“When the lockdown was announced and we were told the lessons were moving to Zoom, I didn’t know what Zoom was.”
However, Anne Pentecost not only got to grips with Zoom to complete her English for Employees course during lockdown, she increased her Advanced Conversation classes for one session a week to two.
It was the first time she had delivered online classes in a long teaching career, which has spanned 25 years in secondary school French, teaching ESOL to overseas students at Otago Polytechnic and teaching a range of different classes with English Language Partners since 1995.
Anne learned about Zoom by watching ‘how to’ videos, then joined training provided by English Language Partners.
Anne’s husband Ian also helped out, Zooming into Anne’s classes and chatting to her learners while she was logging on. The classes proved a great success.

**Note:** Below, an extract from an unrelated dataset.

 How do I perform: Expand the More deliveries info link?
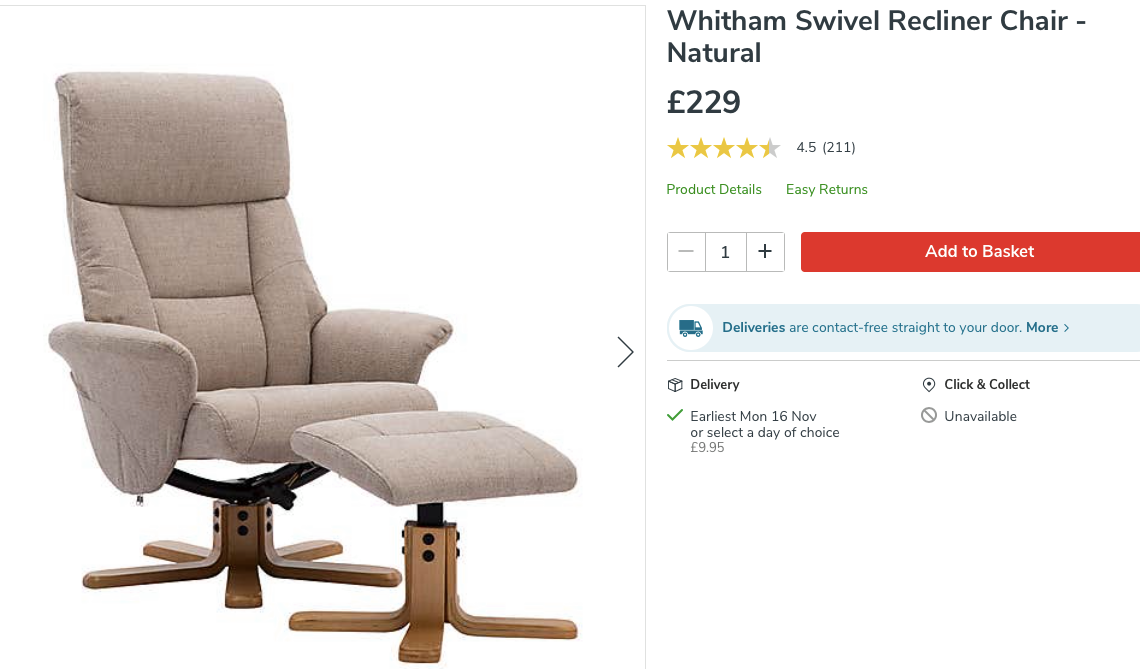click(1047, 327)
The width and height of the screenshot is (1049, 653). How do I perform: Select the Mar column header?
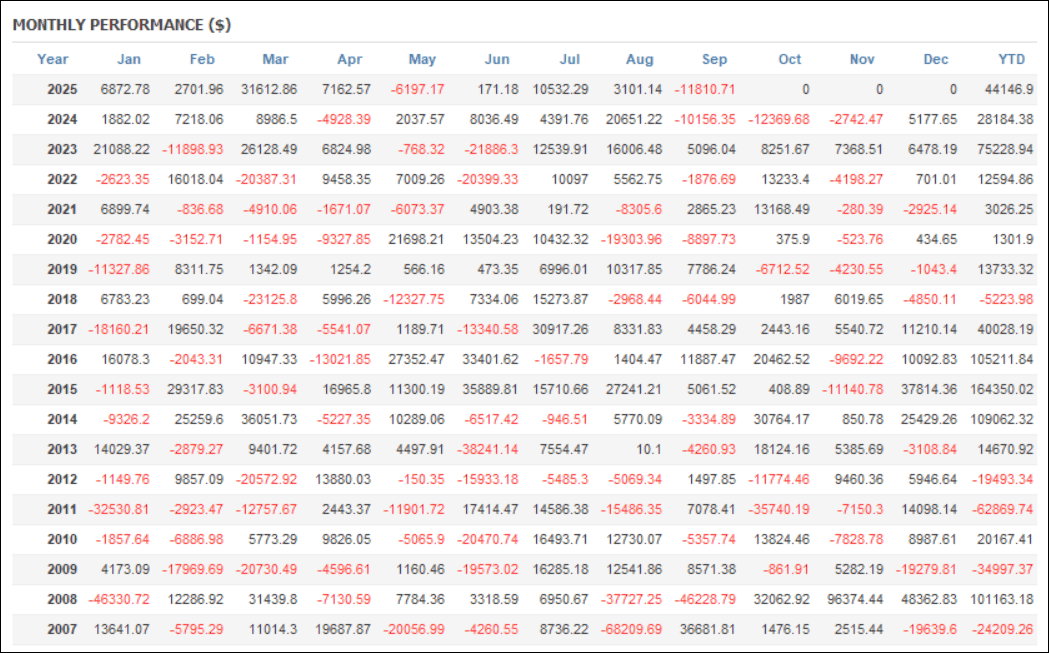pos(275,59)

“The learners loved them!” says Anne. “I felt so sorry for them, going through lockdown so far from their families. So I added an extra weekly Advanced Conversation class.”

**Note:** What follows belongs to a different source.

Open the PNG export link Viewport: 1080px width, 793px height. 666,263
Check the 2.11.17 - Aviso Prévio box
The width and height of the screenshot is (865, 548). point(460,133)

“I had all my worksheets ready to flick on to the whiteboard and we used breakout rooms. I really liked being able to get photos of what I had been doing and share them immediately.
“We did all sorts of things. They sent in some marvellous stories they’d written. I corrected them and then they read them out. We shared recipes too.
“We had one session where we looked at the old Mitre 10 TV advert with the three little boys wanting to build a retaining wall and then the later advert with the same boys. 15 years later. We also viewed a snippet from Footrot Flats: The Dog’s (Tail) Tale (New Zealand’s first animated feature film) and listened to the Slice of Heaven song featured.
At the end of lockdown, Anne and Ian invited her learners to tea.
“It’s quite a small house and we didn’t have room for all of them, so we did a morning and afternoon tea and had half at each,” she says.
Once classes resumed at the Dunedin centre, one of her Zoom learners dropped by with a special thank you gift.
“He’s Russian and was a post-graduate student. He’s starting a job in IT now,” says Anne. “He brought me a book about the Trans-Siberian railway. He knew we had been planning to visit China and Russia to go on the railway. It was a very kind gesture.”